If the functionality of the design is incomplete or incorrect, the circuit designer
can make changes to the circuit design using design and constraint entry tools 464.
The functional operation of the new circuit design may be verified using behavioral
simulation tools 472 before synthesis operations have been performed using tools 474.
Simulation tools such as behavioral simulation tools 472 may also be used at other
stages in the design flow if desired (e.g., after logic synthesis). The output of
the behavioral simulation tools 472 may be provided to the circuit designer in any
suitable format (e.g., truth tables, timing diagrams, etc.).
[0032] Once the functional operation of the circuit design has been determined to be satisfactory,
logic synthesis and optimization tools 474 may generate a gate-level netlist of the
circuit design, for example using gates from a particular library pertaining to a
targeted process supported by a foundry, which has been selected to produce the integrated
circuit. Alternatively, logic synthesis and optimization tools 474 may generate a
gate-level netlist of the circuit design using gates of a targeted programmable logic
device (i.e., in the logic and interconnect resources of a particular programmable
logic device product or product family).
[0033] Logic synthesis and optimization tools 474 may optimize the design by making appropriate
selections of hardware to implement different logic functions in the circuit design
based on the circuit design data and constraint data entered by the logic designer
using tools 464. As an example, logic synthesis and optimization tools 474 may perform
multi-level logic optimization and technology mapping based on the length of a combinational
path between registers in the circuit design and corresponding timing constraints
that were entered by the logic designer using tools 464.

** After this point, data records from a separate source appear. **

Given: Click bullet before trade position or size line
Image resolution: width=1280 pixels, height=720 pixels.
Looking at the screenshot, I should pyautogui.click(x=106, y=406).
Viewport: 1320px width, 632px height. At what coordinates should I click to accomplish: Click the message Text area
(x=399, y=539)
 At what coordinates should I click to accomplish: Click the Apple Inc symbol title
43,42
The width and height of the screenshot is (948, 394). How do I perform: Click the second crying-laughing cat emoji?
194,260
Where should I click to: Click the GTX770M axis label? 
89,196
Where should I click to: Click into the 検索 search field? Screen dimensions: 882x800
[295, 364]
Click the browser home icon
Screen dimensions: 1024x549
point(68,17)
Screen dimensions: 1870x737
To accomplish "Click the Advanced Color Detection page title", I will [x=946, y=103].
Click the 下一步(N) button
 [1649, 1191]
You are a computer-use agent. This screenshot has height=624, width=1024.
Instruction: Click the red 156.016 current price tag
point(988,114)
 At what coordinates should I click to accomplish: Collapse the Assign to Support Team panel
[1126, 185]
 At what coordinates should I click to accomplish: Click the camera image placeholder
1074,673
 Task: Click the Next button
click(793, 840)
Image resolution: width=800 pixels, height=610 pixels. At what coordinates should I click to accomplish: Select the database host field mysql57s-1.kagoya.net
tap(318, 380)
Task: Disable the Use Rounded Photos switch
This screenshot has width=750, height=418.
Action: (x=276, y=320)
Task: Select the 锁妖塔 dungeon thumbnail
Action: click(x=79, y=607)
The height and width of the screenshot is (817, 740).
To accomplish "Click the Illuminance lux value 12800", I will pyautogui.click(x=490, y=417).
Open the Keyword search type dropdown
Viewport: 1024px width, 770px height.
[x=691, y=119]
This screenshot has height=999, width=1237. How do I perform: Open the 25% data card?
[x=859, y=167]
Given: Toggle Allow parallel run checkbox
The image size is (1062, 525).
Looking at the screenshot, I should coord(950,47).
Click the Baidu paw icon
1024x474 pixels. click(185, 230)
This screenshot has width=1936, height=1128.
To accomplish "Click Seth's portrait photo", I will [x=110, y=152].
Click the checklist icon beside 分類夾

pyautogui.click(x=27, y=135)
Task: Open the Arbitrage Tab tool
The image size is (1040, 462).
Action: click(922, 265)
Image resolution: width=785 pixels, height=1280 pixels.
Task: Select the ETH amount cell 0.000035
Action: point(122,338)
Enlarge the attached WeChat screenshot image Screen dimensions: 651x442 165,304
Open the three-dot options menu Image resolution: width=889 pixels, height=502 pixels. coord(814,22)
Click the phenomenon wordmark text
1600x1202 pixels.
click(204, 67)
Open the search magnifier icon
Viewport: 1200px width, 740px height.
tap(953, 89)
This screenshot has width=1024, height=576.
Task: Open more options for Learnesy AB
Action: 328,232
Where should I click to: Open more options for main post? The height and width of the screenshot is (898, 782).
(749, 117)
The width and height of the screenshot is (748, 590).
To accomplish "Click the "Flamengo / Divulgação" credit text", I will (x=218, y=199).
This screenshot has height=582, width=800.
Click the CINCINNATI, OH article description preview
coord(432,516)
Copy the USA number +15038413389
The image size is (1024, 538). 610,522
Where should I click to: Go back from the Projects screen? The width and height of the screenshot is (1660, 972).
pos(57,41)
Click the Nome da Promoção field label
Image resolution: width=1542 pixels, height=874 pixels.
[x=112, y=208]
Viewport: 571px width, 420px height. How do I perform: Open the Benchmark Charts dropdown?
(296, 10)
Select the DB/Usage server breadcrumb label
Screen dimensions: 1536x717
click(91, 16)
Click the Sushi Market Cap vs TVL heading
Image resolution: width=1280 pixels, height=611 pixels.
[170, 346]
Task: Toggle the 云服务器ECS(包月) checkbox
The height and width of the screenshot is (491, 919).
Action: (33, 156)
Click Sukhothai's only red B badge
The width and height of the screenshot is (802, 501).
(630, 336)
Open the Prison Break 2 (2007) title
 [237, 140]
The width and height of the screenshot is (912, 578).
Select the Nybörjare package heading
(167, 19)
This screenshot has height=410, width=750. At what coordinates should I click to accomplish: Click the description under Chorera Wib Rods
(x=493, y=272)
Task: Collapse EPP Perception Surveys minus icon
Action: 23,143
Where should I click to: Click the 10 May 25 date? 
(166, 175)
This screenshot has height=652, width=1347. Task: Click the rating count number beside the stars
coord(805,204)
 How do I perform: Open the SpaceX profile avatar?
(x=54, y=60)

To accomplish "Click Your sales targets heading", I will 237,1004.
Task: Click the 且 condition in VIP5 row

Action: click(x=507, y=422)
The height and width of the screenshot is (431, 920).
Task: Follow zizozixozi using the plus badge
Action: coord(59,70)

[0034] After logic synthesis and optimization using tools 474, the circuit design system
may use tools such as placement, routing, and physical synthesis tools 476 to perform
physical design steps (layout synthesis operations). Tools 476 can be used to determine
where to place each gate of the gate-level netlist produced by tools 474. For example,
if two counters interact with each other, tools 476 may locate these counters in adjacent
regions to reduce interconnect delays or to satisfy timing requirements specifying
the maximum permitted interconnect delay. Tools 476 create orderly and efficient implementations
of circuit designs for any targeted integrated circuit (e.g., for a given programmable
integrated circuit such as a field-programmable gate array (FPGA)).
[0035] Tools such as tools 474 and 476 may be part of a compiler suite (e.g., part of a
suite of compiler tools provided by a programmable logic device vendor). In certain
embodiments, tools such as tools 474, 476, and 478 may also include timing analysis
tools such as timing estimators. This allows tools 474 and 476 to satisfy performance
requirements (e.g., timing requirements) before actually producing the integrated
circuit.
[0036] After an implementation of the desired circuit design has been generated using tools
476, the implementation of the design may be analyzed and tested using analysis tools
478. For example, analysis tools 478 may include timing analysis tools, power analysis
tools, or formal verification tools, just to name few.
[0037] After satisfactory optimization operations have been completed using tools 420 and
depending on the targeted integrated circuit technology, tools 420 may produce a mask-level
layout description of the integrated circuit or configuration data for programming
the programmable logic device.
[0038] Illustrative operations involved in using tools 420 of FIG. 4 to produce the mask-level
layout description of the integrated circuit are shown in FIG. 5. As shown in FIG.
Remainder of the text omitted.